• Task to carry out: Whatever lies between the line that holds "Screen dimensions: 958x1080" and the final line of the records below, both included, should be repeated exactly; leave out the pictures and add nothing.
(Data supplied)
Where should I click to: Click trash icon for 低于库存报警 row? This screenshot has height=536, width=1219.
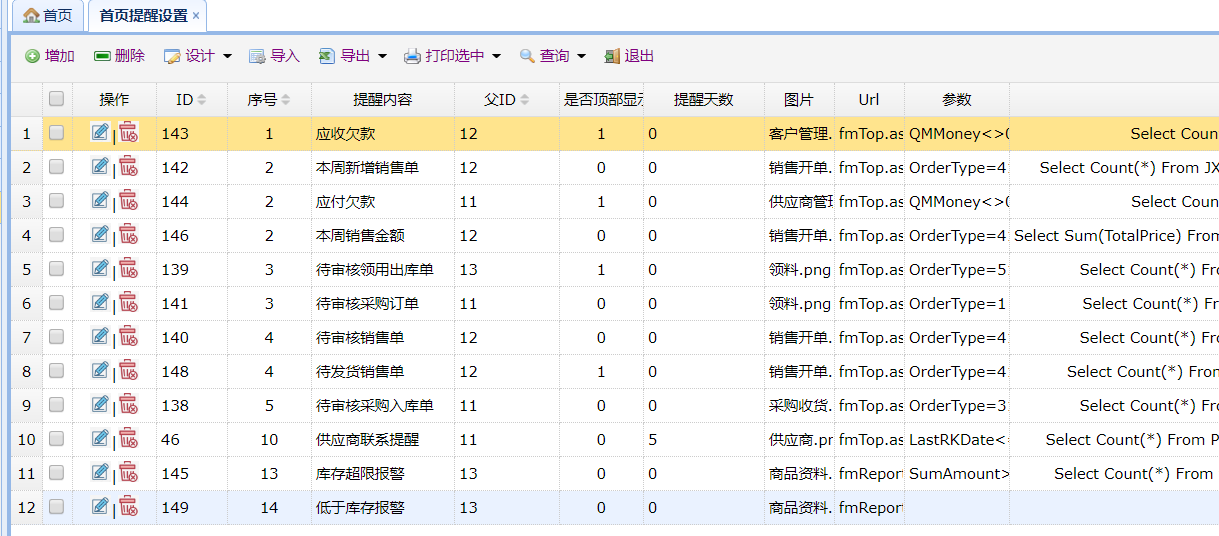coord(128,507)
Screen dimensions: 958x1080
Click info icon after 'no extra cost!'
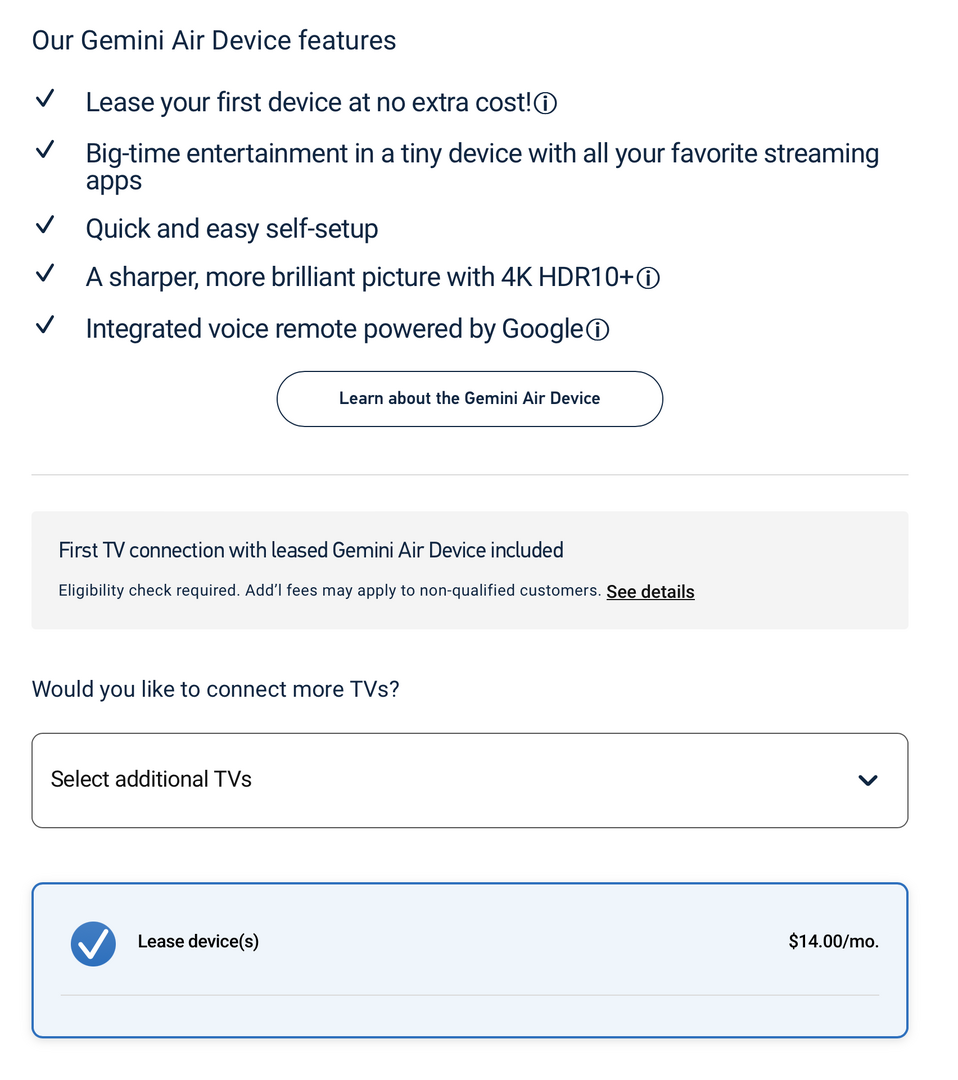pyautogui.click(x=545, y=103)
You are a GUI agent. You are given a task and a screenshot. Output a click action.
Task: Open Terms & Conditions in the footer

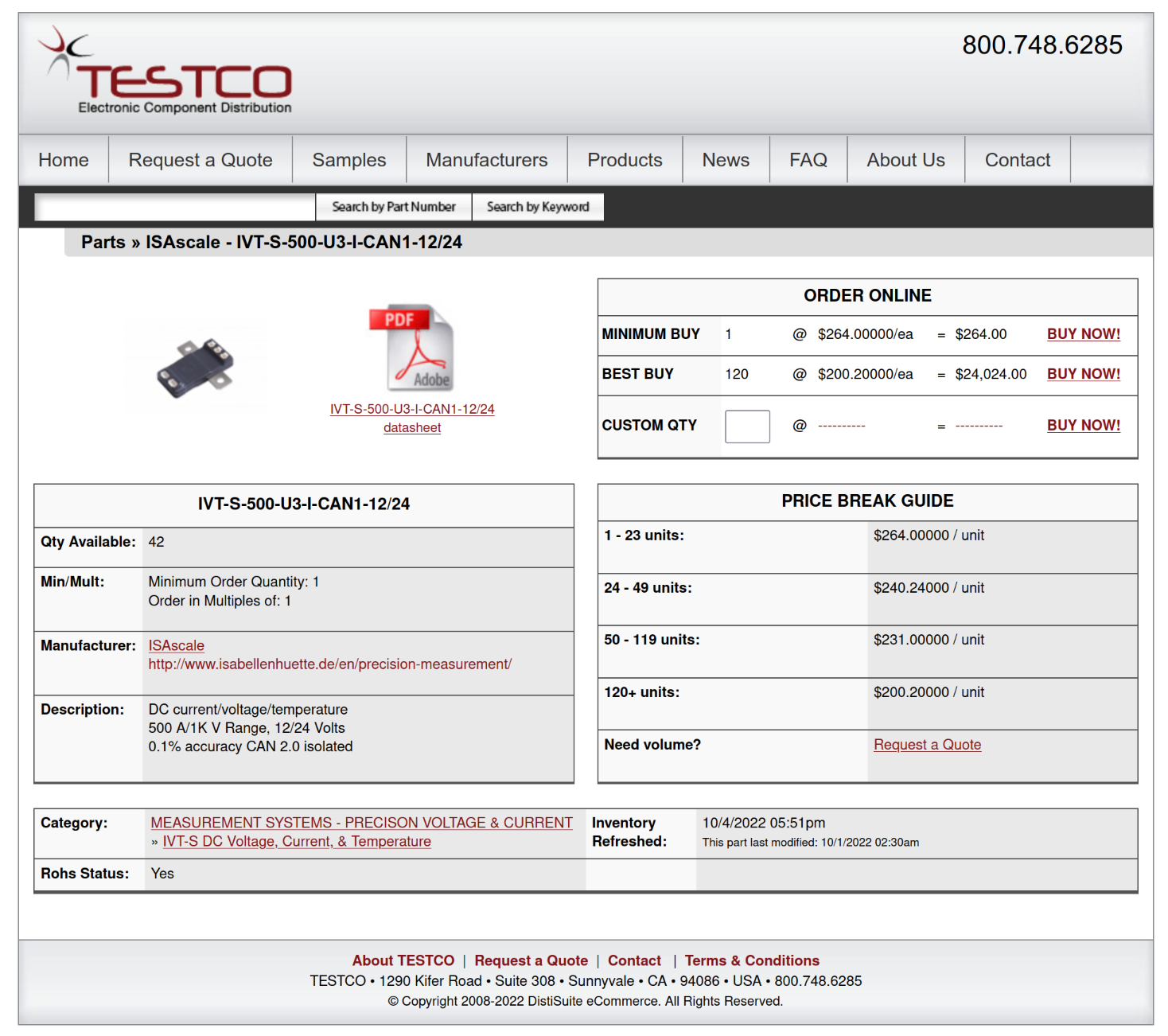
(End Data supplied)
• Task solution:
Screen dimensions: 958x1080
Click info icon after 'no extra cost!'
pyautogui.click(x=545, y=103)
You are a GUI agent. You are given a task and a screenshot. Output a click action.
Task: Open Terms & Conditions in the footer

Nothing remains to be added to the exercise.